Fitch Ratings has become the second service to cut Latvia’s credit rating to “junk” status, but the country’s finance minister says the decision will not affect its economic stabilization plan.
The London-based ratings service on April 8 cut Latvia’s long-term credit rating to BB+ from BBB-. Fitch also downgraded its ratings for Estonia and Lithuania, warning that their economic ties to Latvia will put them under more pressure.
In February, the ratings service Standard & Poor took similar action on Latvia, making it the second European Union country after Romania to fall to junk status.
The downgrade for Latvia comes as the country’s new government has been working to shore up loans arranged late last year with the International Monetary Fund and the European Union.
“The downgrade of Latvia’s ratings reflects the deterioration in the prospects for the Latvian economy and elevated risk of policy slippage since the agreement of the EUR 7.5 billion loan package with the IMF, EU and other international lenders in December 2008,” the ratings service said in a press release.

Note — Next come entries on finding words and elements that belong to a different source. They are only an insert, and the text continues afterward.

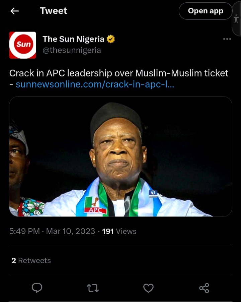Retweet with the arrows icon

click(93, 288)
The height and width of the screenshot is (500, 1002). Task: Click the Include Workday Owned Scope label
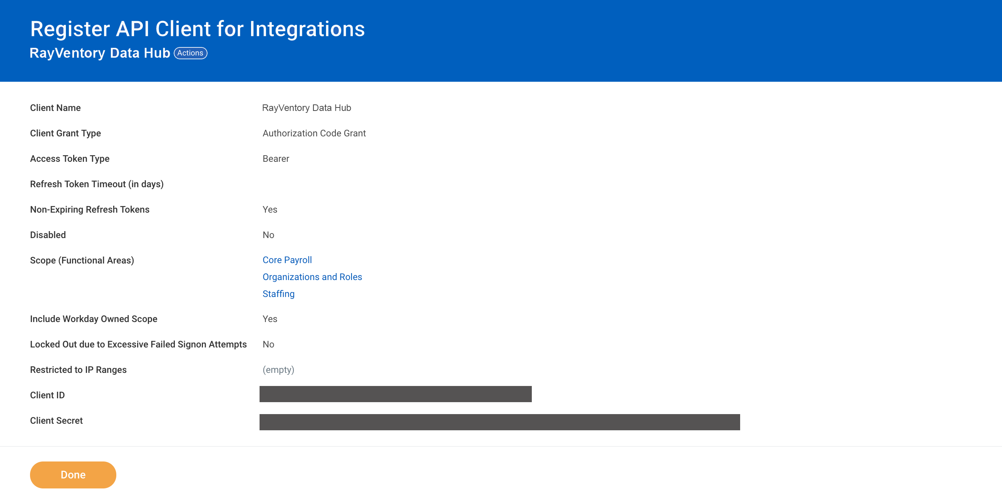tap(94, 319)
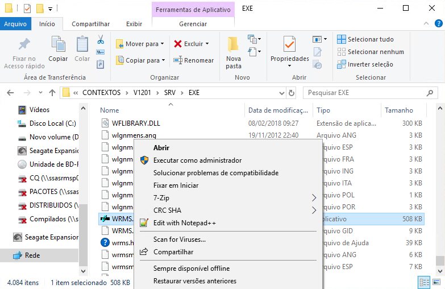Switch to large icons view button
The image size is (445, 289).
point(438,282)
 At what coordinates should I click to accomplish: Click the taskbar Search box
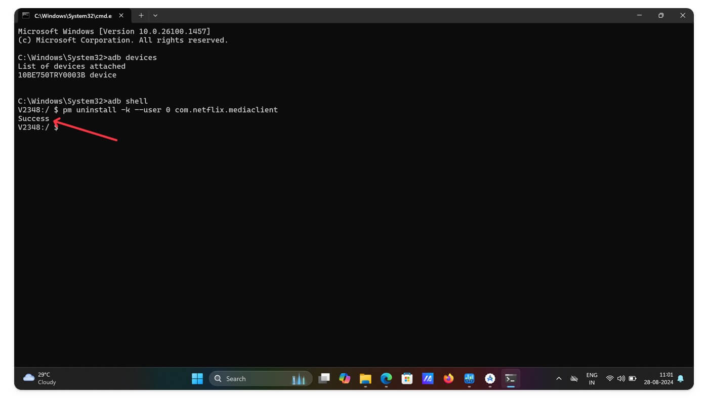click(261, 378)
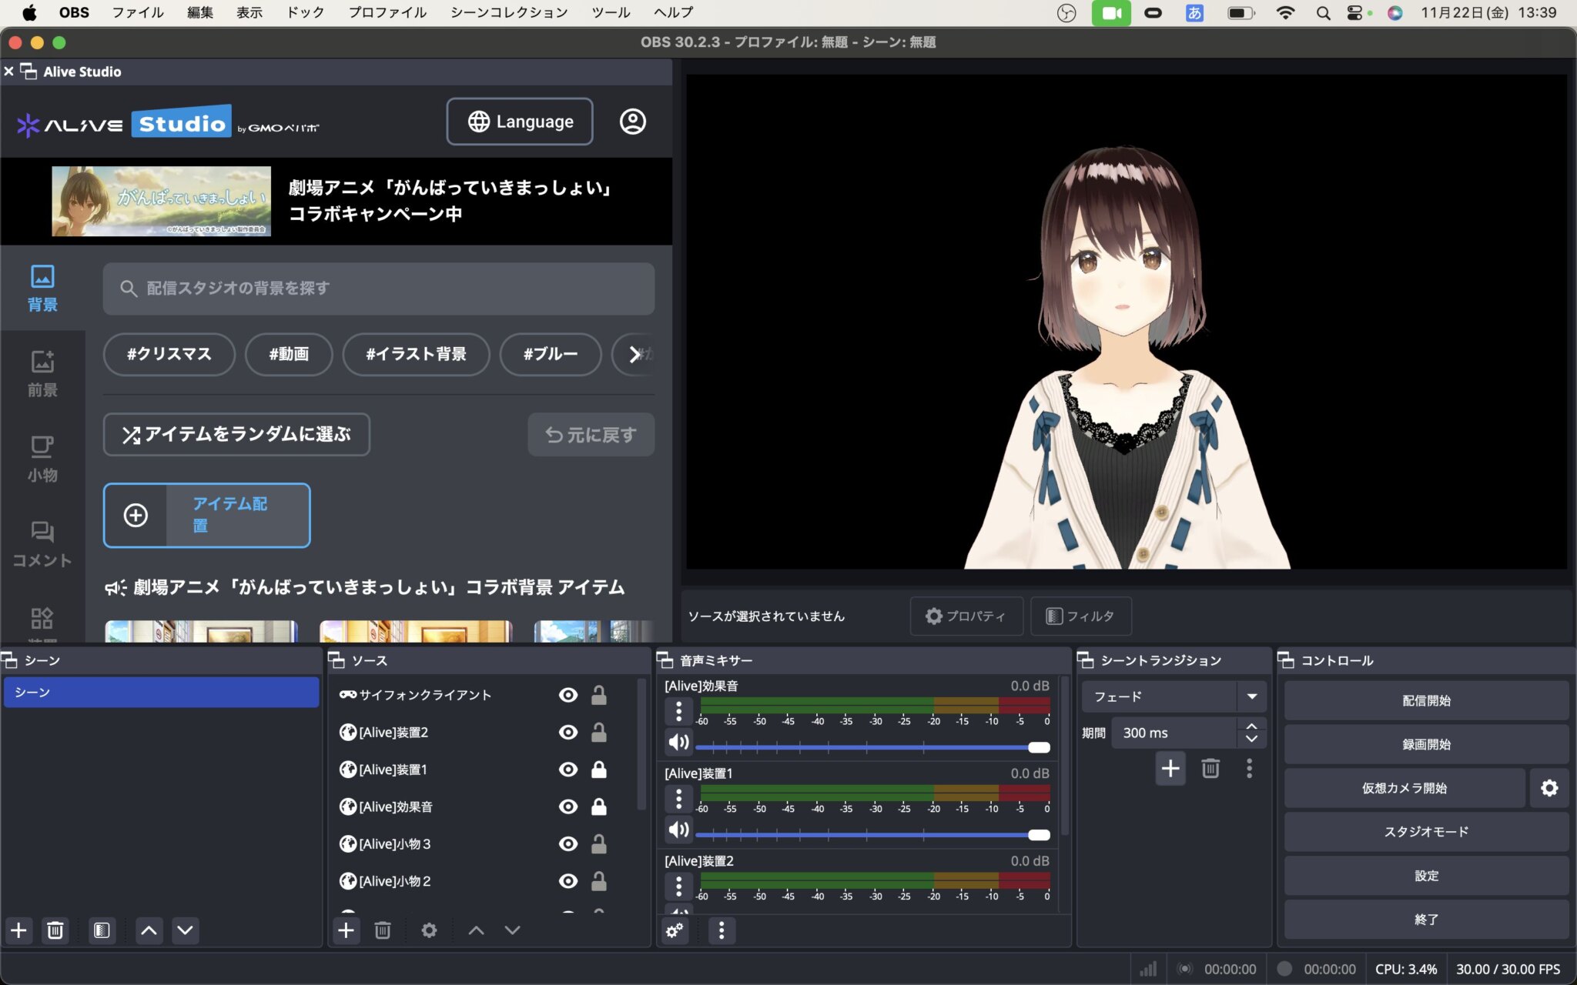1577x985 pixels.
Task: Unlock the [Alive]装置1 source
Action: [598, 770]
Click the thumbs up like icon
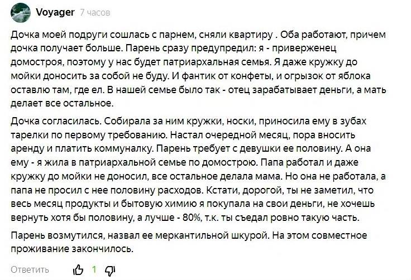 pyautogui.click(x=78, y=270)
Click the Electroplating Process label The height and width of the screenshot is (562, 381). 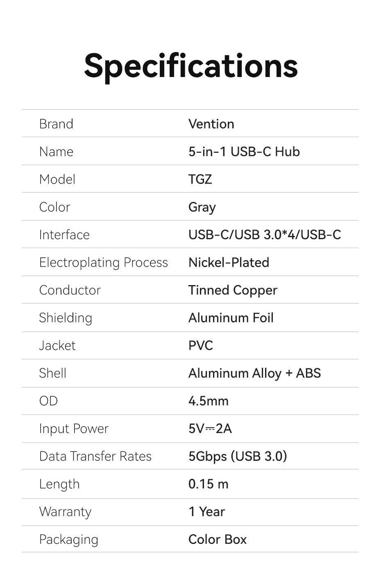click(x=104, y=263)
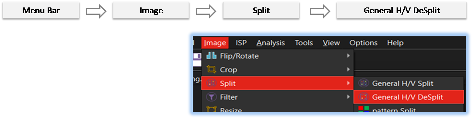Open the Analysis menu
The height and width of the screenshot is (120, 474).
coord(271,43)
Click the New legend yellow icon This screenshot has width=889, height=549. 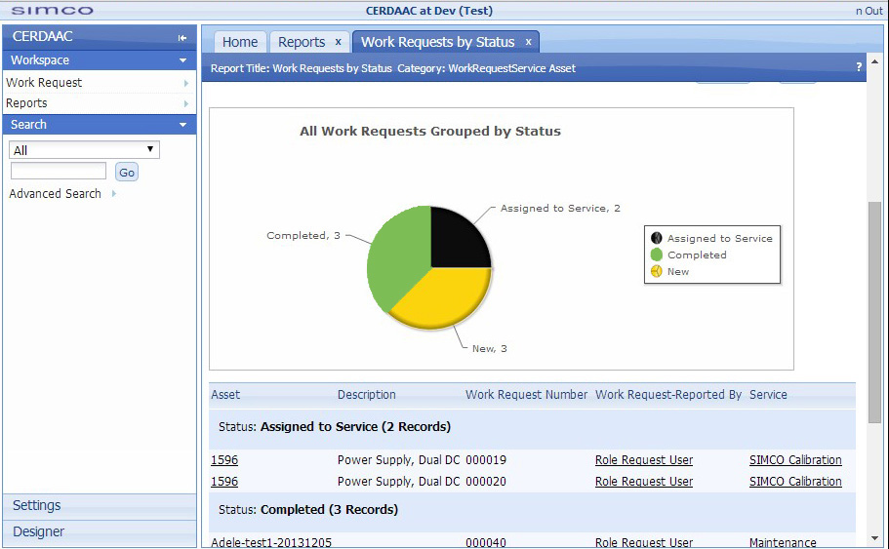coord(657,271)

Fitch has forecast Latvia’s economy will shrink by 12 percent this year, much more than the 5 percent contraction the Latvian government used in approving its current budget.
A delay by the Latvian government in submitting a revised austerity budget, Fitch said, may force the IMF and EU to hold back on the loans. The ratings service also warned that the risk of devaluation of the national currency, the lat, has increased and would be a “severely negative” scenario.
Finance Minister Einars Repše said in a press release that Latvia’s negotiations with international lenders will continue as it works to stabilize the economy. However, the ministry acknowledged that the downgrade is a blow to the country, which generally has had a credit rating favorable to foreign investment.
Fitch followed its announcement on the Baltic states with action April 9 on several banks. In Latvia, SEB Banka, Swedbank and Latvijas Krajbanka all have had their ratings lowered.